Lebendige Erinnerung. In diesem Jahr fällt Gründonnerstag auf den 9. April. Am 9. April 1945, vor 75 Jahren, wurde Dietrich Bonhoeffer im Konzentrationslager Flossenbürg von den Nazis ermordet. Sein Lebensweg und die Worte, die Dietrich Bonhoeffer fand, haben seither viele Menschen bewegt. Bekannt (auch als Lied) ist nicht zuletzt das Gedicht, das er in den letzten Tagen des Jahres 1944 im Gefängnis verfasste. Unter den aktuellen Umständen gewinnen die Verse noch einmal einen ganz eigenen Klang.

Und so möchte ich anregen, sich am Abend des Gründonnerstags, wenn wir uns nicht wie sonst als Gemeinde am Tisch des Herrn versammeln können, auch an dieses Gedicht Bonhoeffers zu erinnern – zum Beispiel dann, wenn die Glocken unserer Lutherkirche um 18 Uhr zum Gebet läuten. Lebendige Erinnerung, die das Gestern und Heute zusammenhält – und beides hineinnimmt in die Erinnerung an die Gemeinschaft, die Gott uns in Christus geschenkt hat und die uns trägt und miteinander verbunden sein lässt über alle Grenzen hinweg, dem Morgen entgegen. „Führ, wenn es sein kann, wieder uns zusammen. Wir wissen es, dein Licht scheint in der Nacht.“

Von guten Mächten treu und still umgeben,
behütet und getröstet wunderbar,
so will ich diese Tage mit euch leben
und mit euch gehen in ein neues Jahr.

• Aufgabe 1
Gib bitte den Text zum Bonhoeffer-Gedenken von „Lebendige Erinnerung. In“ bis einschließlich „ganz eigenen Klang.“ wieder und tausche dabei „Verse“ gegen „Zeilen“ aus.
• Aufgabe 2
Setze den Text zum Bonhoeffer-Gedenken im Anschluss an seinen letzten Vers fort.
Die anschließenden Einträge sind eigenständiges Material und gehören nicht zum Text zum Bonhoeffer-Gedenken.

(Zeigedaten für Screenshots und Seiten)
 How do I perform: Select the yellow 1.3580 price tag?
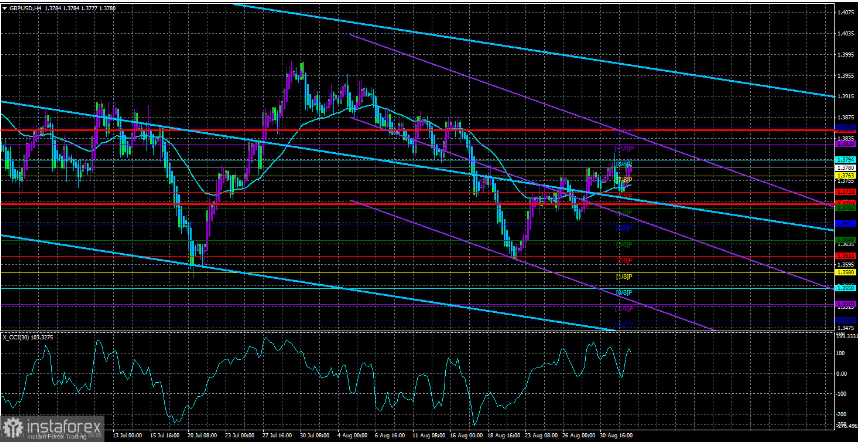845,272
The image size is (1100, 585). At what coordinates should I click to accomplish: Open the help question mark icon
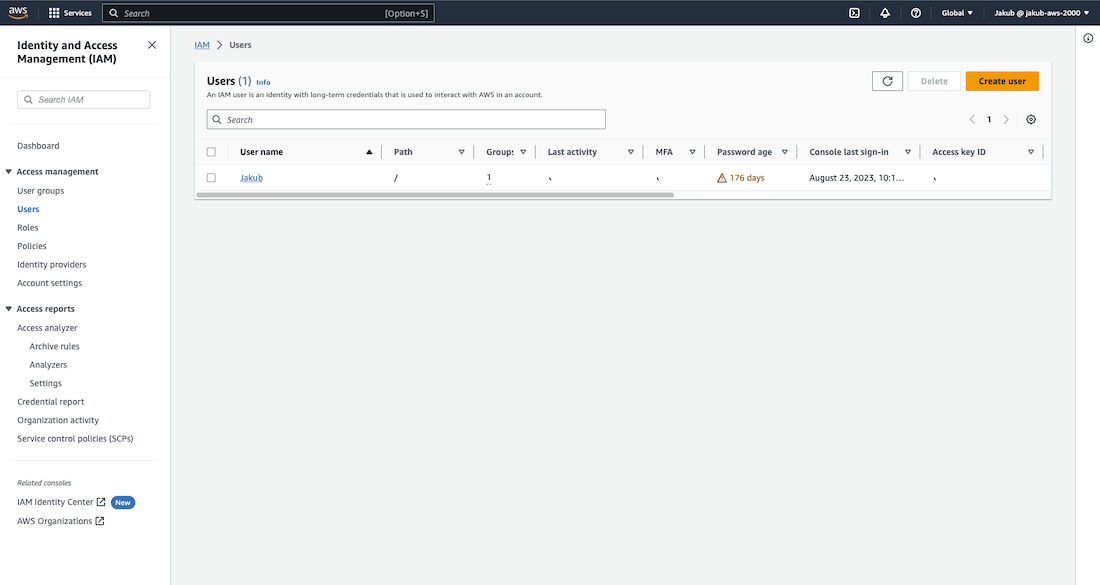[916, 13]
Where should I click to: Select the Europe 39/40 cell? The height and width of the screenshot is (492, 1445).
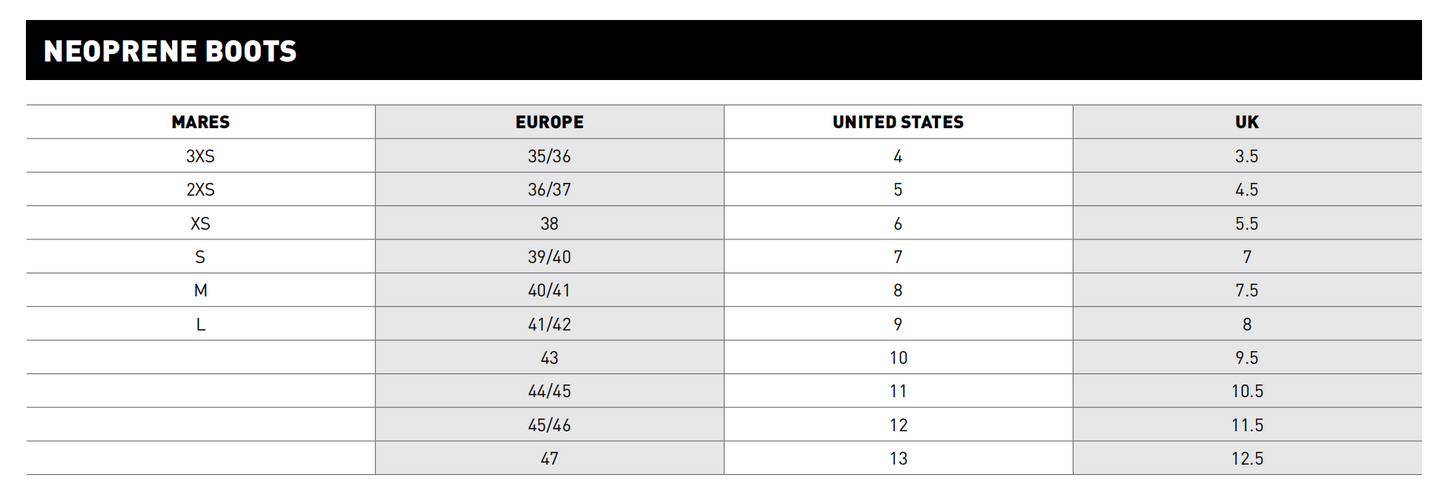549,257
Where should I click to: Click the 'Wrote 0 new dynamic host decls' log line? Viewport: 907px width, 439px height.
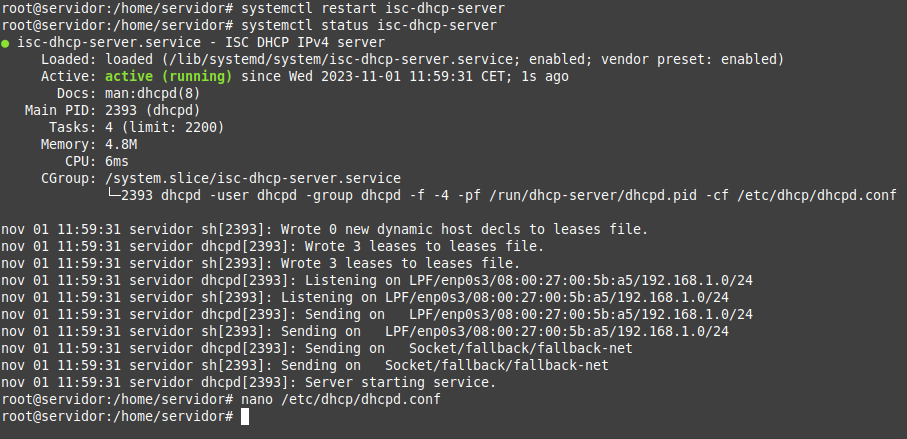pyautogui.click(x=325, y=229)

• Erwartete Antwort 1
Lebendige Erinnerung. In diesem Jahr fällt Gründonnerstag auf den 9. April. Am 9. April 1945, vor 75 Jahren, wurde Dietrich Bonhoeffer im Konzentrationslager Flossenbürg von den Nazis ermordet. Sein Lebensweg und die Worte, die Dietrich Bonhoeffer fand, haben seither viele Menschen bewegt. Bekannt (auch als Lied) ist nicht zuletzt das Gedicht, das er in den letzten Tagen des Jahres 1944 im Gefängnis verfasste. Unter den aktuellen Umständen gewinnen die Zeilen noch einmal einen ganz eigenen Klang.

• Erwartete Antwort 2
Noch will das alte unsre Herzen quälen,
noch drückt uns böser Tage schwere Last.
Ach Herr, gib unsern aufgeschreckten Seelen
das Heil, für das du uns geschaffen hast.
 
Und reichst du uns den schweren Kelch, den bittern
des Leids, gefüllt bis an den höchsten Rand,
so nehmen wir ihn dankbar ohne Zittern
aus deiner guten und geliebten Hand.
 
Doch willst du uns noch einmal Freude schenken
an dieser Welt und ihrer Sonne Glanz,
dann wolln wir des Vergangenen gedenken,
und dann gehört dir unser Leben ganz.
 
Lass warm und hell die Kerzen heute flammen,
die du in unsre Dunkelheit gebracht,
führ, wenn es sein kann, wieder uns zusammen.
Wir wissen es, dein Licht scheint in der Nacht.
 
Wenn sich die Stille nun tief um uns breitet,
so lass uns hören jenen vollen Klang
der Welt, die unsichtbar sich um uns weitet,
all deiner Kinder hohen Lobgesang.
 
Von guten Mächten wunderbar geborgen,
erwarten wir getrost, was kommen mag.
Gott ist bei uns am Abend und am Morgen
und ganz gewiss an jedem neuen Tag.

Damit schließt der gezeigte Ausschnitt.